Desde tiempos remotos, los médicos han intentado hallar una anestesia lo suficientemente profunda como para que, sin poner en peligro la vida del paciente, permitiera intervenirle sin dolor. Con ese fin se utilizaron sustancias tan diversas como las bebidas alcohólicas, el hachís, la mandragora, el opio, la cicuta, las "esponjas somníferas" o la cocaína. Esos productos, masticados o ingeridos, no permitían, sin embargo, más que una leve y fugaz reducción del dolor; y hacer que el paciente perdiese la conciencia mediante estrangulación o golpes en la cabeza siempre fue algo arriesgado por lo imprevisible y la gravedad de sus consecuencias.
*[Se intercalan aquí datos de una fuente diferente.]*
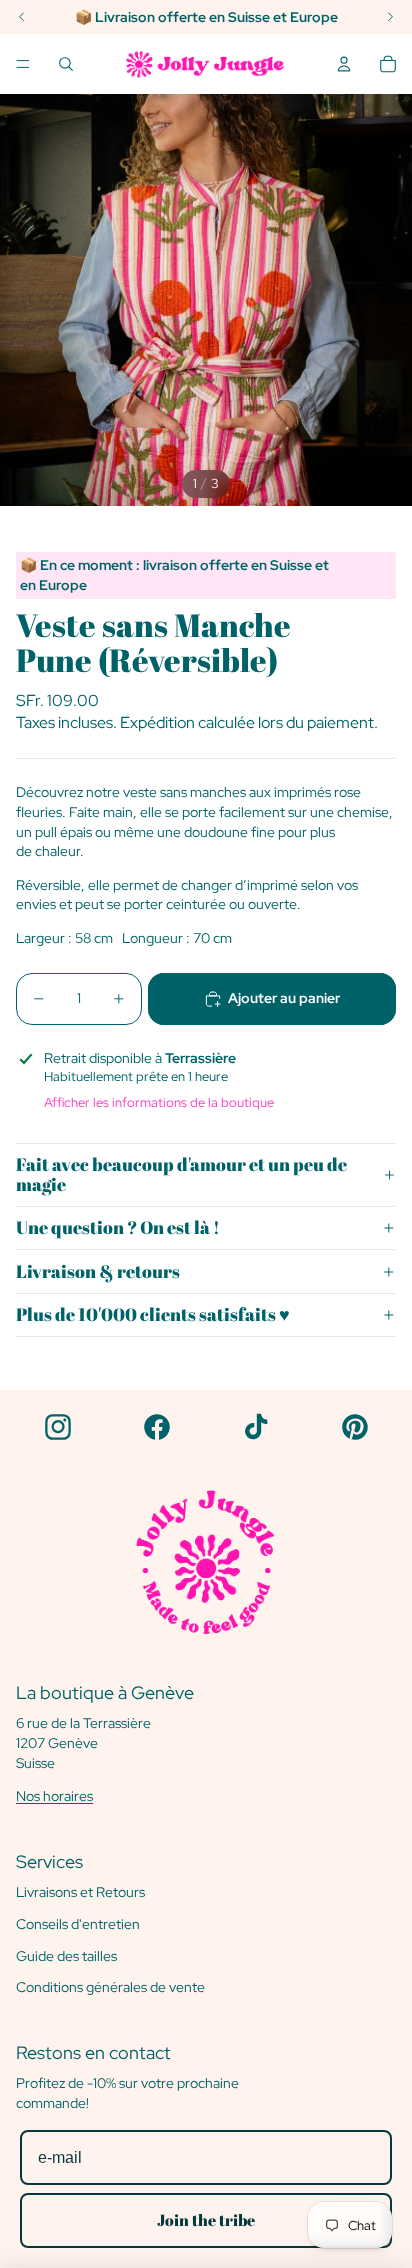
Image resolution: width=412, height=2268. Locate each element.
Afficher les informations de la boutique (159, 1102)
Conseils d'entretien (78, 1924)
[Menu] (23, 64)
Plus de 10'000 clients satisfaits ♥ (153, 1314)
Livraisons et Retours (80, 1892)
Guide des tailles (66, 1956)
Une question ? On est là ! (118, 1227)
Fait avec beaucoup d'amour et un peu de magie (181, 1174)
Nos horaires (54, 1796)
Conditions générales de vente (110, 1987)
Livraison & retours (98, 1271)
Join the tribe (206, 2220)
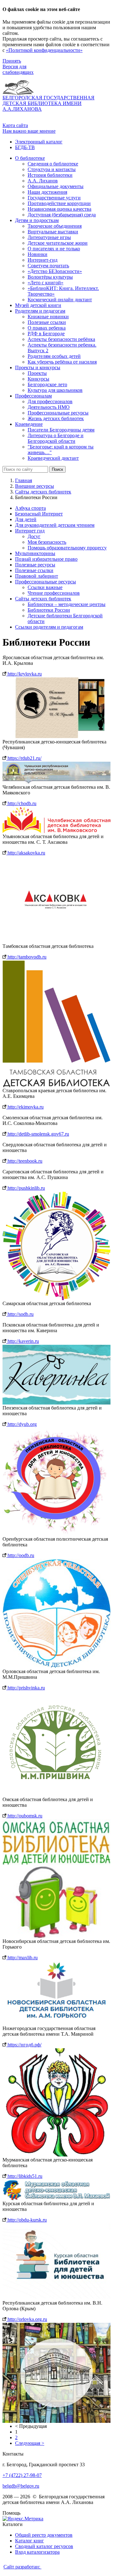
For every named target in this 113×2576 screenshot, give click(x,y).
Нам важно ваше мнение (29, 131)
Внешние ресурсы (34, 486)
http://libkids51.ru (24, 2176)
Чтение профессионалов (54, 593)
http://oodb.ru (20, 1555)
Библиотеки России (49, 610)
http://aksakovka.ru (25, 852)
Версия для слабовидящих (18, 69)
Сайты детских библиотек (43, 491)
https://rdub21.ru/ (23, 758)
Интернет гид (30, 530)
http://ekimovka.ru (25, 1107)
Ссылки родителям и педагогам (49, 627)
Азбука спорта (30, 508)
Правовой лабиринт (36, 576)
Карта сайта (15, 125)
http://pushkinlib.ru (25, 1188)
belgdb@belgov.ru (21, 2486)
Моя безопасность (47, 542)
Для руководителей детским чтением (54, 525)
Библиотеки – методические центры (66, 604)
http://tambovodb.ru (26, 957)
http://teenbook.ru (24, 1161)
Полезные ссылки (34, 570)
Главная (23, 480)
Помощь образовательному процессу (67, 547)
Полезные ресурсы (35, 564)
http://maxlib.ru (22, 1957)
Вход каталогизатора (37, 2552)
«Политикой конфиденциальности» (44, 50)
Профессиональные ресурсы (45, 581)
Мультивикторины (35, 553)
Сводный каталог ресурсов (44, 2546)
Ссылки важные (45, 587)
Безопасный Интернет (39, 513)
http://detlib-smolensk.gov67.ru (37, 1134)
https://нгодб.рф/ (23, 2044)
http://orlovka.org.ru (26, 2319)
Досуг (34, 536)
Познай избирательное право (46, 559)
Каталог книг (29, 2540)
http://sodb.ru (20, 1314)
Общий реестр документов (44, 2535)
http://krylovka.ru (24, 673)
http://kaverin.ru (22, 1341)
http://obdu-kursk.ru (26, 2220)
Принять (12, 61)
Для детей (25, 519)
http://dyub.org (21, 1424)
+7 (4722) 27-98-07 (22, 2475)
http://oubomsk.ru (24, 1815)
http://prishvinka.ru (25, 1687)
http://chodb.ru (21, 803)
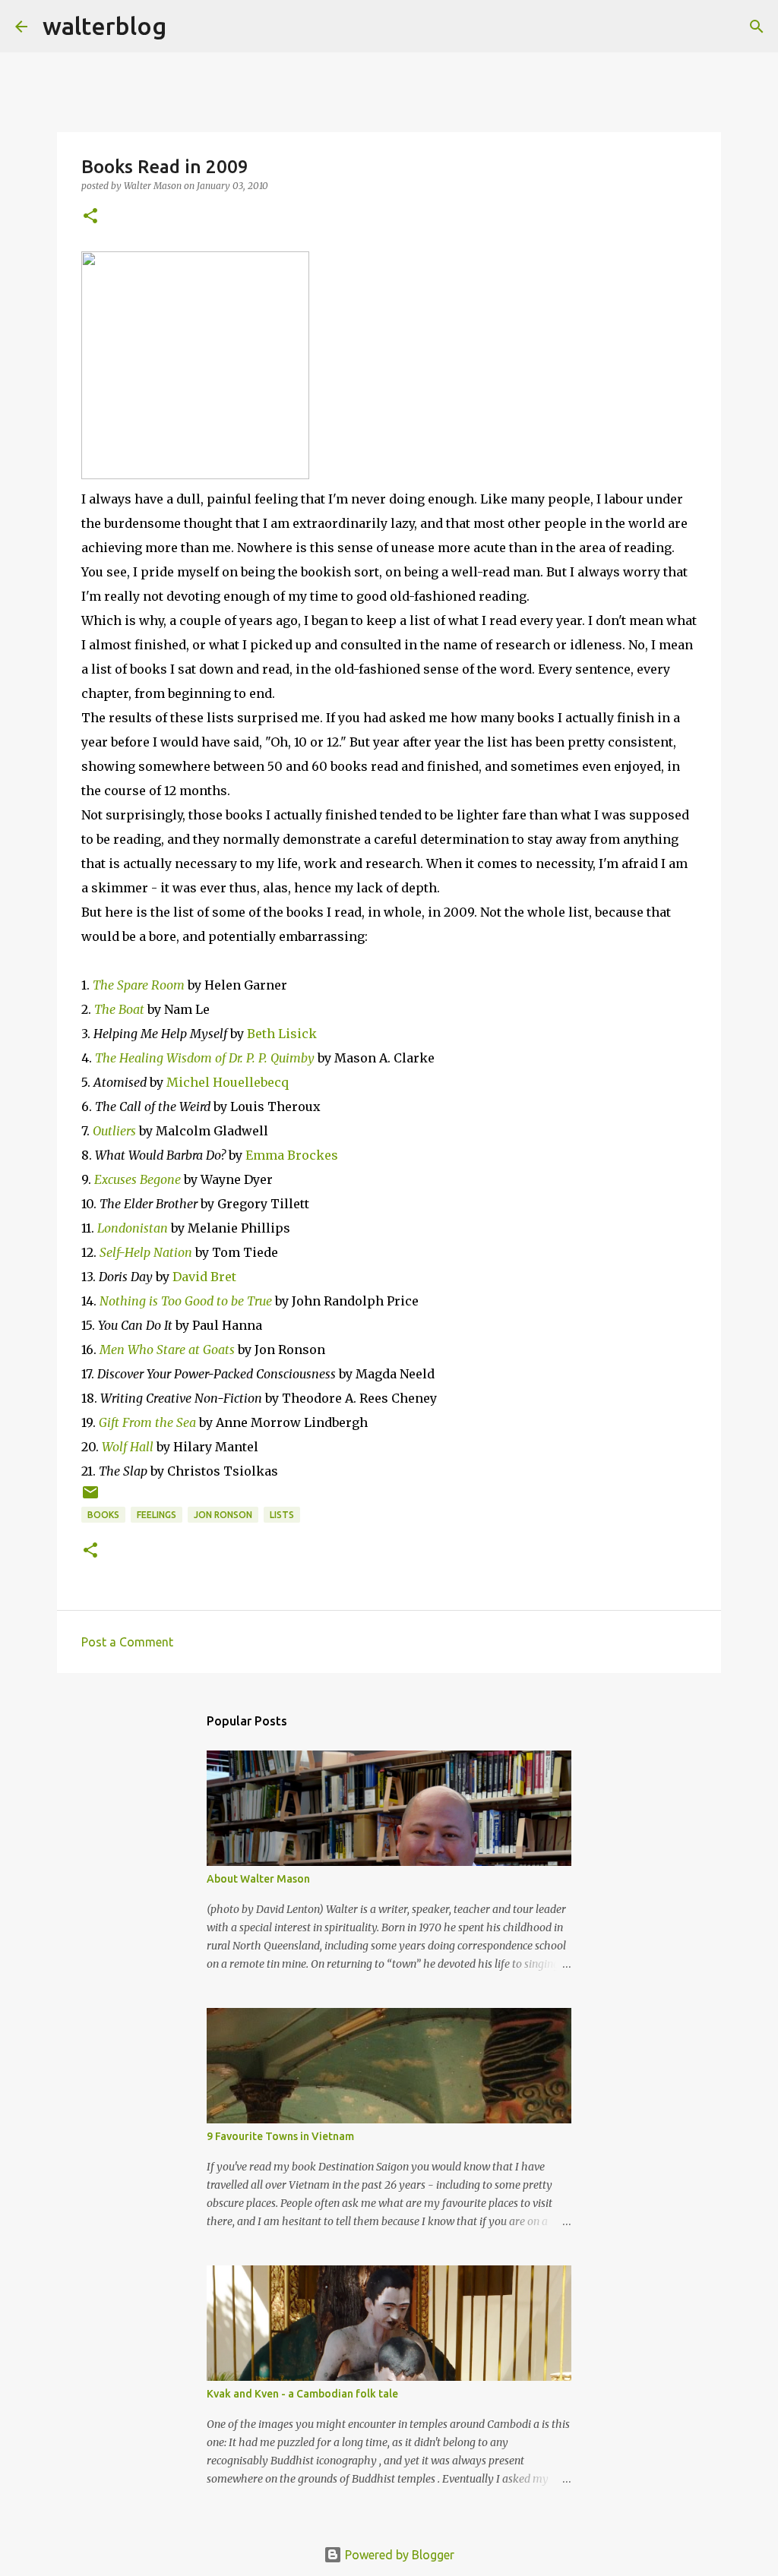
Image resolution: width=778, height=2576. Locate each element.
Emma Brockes (291, 1155)
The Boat (119, 1009)
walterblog (104, 25)
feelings (156, 1515)
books (103, 1515)
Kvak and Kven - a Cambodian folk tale (302, 2394)
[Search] (188, 26)
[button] (90, 217)
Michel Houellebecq (227, 1082)
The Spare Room (139, 985)
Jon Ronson (223, 1515)
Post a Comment (127, 1642)
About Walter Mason (258, 1879)
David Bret (204, 1276)
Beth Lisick (282, 1033)
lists (282, 1515)
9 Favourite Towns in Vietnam (280, 2136)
Se entiende, pues, que durante mucho tiempo se recurriera a sujetar al paciente mientras actuaba el cirujano. Así, las intervenciones tenían que ser breves y casi siempre se limitaban a traumatismos, amputaciones y situaciones críticas.
Los pasos decisivos
Hemos de esperar hasta finales del siglo XVIII para que los químicos sinteticen los dos primeros anestésicos propiamente dichos: el óxido nitroso y el éter dietílico, que por diversas razones no fueron introducidos en Medicina hasta mediados del XIX. Serían dos odontólogos de Boston, Horace Wells y William Morton, los que darían los pasos decisivos.
En 1844, Wells se anestesió a sí mismo varias veces con óxido nitroso; pero cuando pretendió hacer una demostración en el Hospital General de Massachusetts, cometió un error técnico y fracasó estrepitosamente. En ensayos posteriores incluso hubo un caso de muerte atribuible al anestésico, y Wells, hundido por la vergüenza y la depresión se suicidaría poco después.
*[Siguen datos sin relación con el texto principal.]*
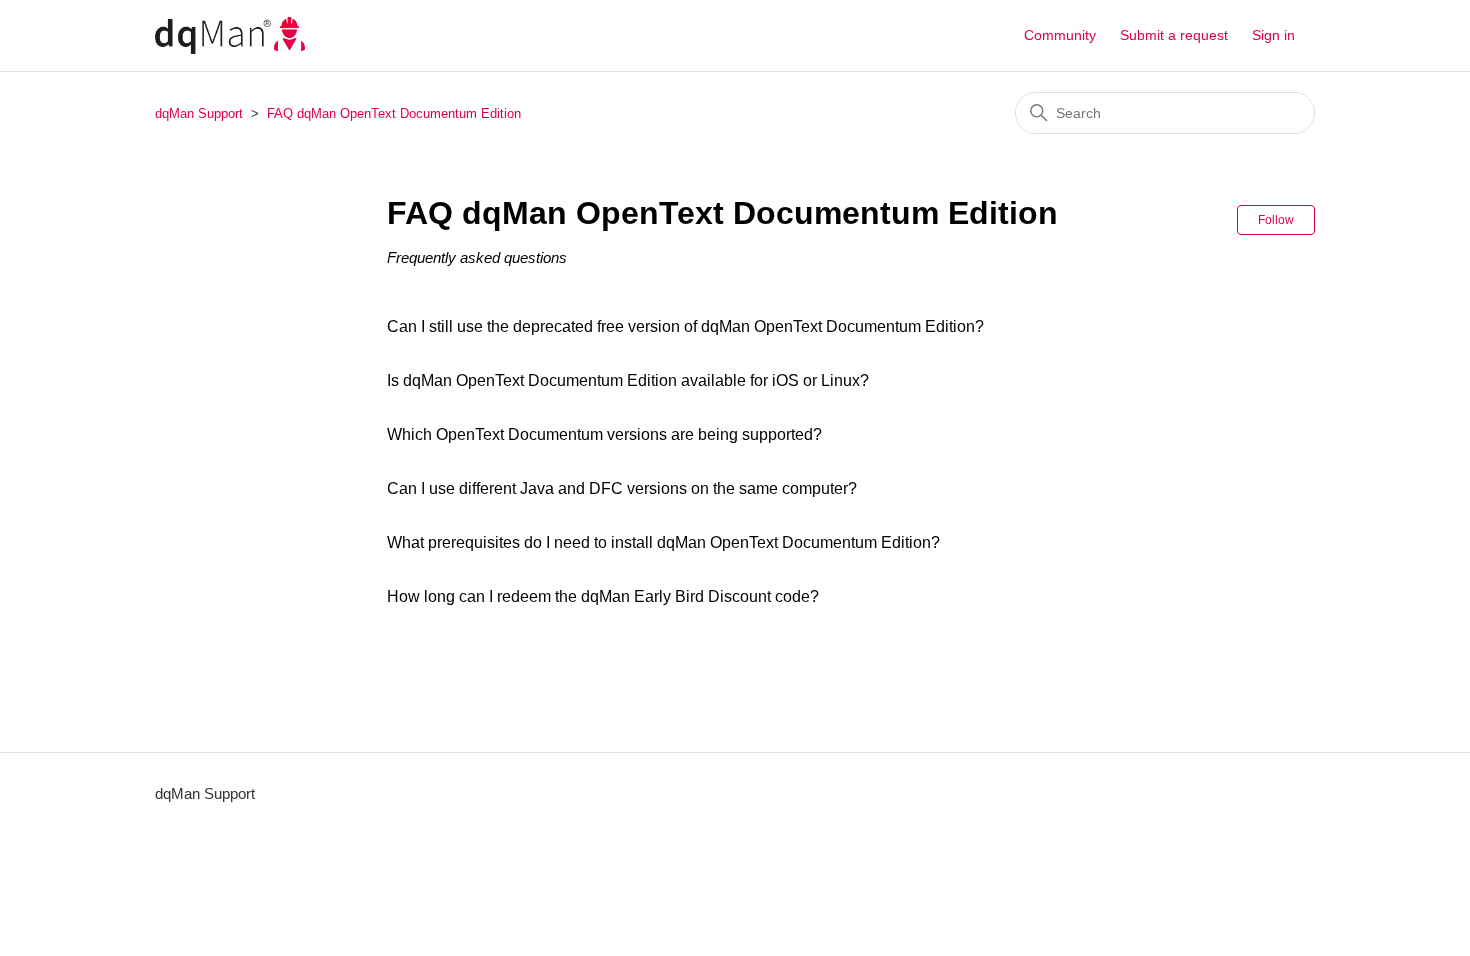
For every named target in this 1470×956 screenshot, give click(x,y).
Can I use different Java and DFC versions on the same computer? (622, 488)
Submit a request (1174, 35)
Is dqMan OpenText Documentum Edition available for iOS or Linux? (628, 380)
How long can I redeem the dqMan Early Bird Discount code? (603, 596)
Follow (1276, 220)
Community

Morton conocía los trabajos de Wells y también hizo pruebas con el óxido nitroso. Sin embargo, en experimentos realizados en perros y consigo mismo, el éter resultó más cómodo y seguro. De esta forma, en octubre de 1846 pudo demostrar públicamente la eficacia de un método que, por fin, «no era un engaño».
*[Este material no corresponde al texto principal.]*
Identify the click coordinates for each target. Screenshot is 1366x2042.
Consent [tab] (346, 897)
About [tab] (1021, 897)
En 1847 se introduciría el cloroformo, que tenía la ventaja de ser más seguro en su manejo y el inconveniente de producir graves alteraciones cardiovasculares; pero el hecho anecdótico de que la Reina Victoria de Inglaterra lo eligiera el 1848 como anestésico en uno de sus partos, alentaría su uso hasta bien entrado el siglo XX. En años posteriores, la anestesia avanzaría por tres grandes caminos: por un lado, a través del descubrimiento de nuevos gases anestésicos más eficaces y seguros -ciclopropano, halotano, etcétera-; por otro, mediante el perfeccionamiento de los aparatos que administran esos gases, y, finalmente, por el desarrollo de máquinas y técnicas capaces de garantizar, simultánea y automáticamente, una adecuada oxigenación de la sangre del operado. Todo ello, unido a la posibilidad de inducir anestesias no sólo generales y profundas, sino también locales y regionales que mantienen consciente a la persona, y de emplear relajantes musculares, permitiría llevar a cabo intervenciones quirúrgicas cada vez más precisas y seguras.
Adiós a la agonía
En los alrededores de Boston se encuentra el cementerio de Mont Auburn. Allí reposan los restos mortales de aquel odontólogo que en octubre de 1846 hacía detenerse el tiempo en una sala de operaciones del Hospital General de Massachusetts. Sobre su tumba hay un monumento de piedra en el que pueden leerse las siguientes palabras de Henry Jacob: «William T. Q. Morton. Inventor de la inhalación anestésica. Antes de él, la cirugía era siempre agonía. Gracias a él, se puede evitar el dolor quirúrgico. Desde él, la ciencia controla el dolor.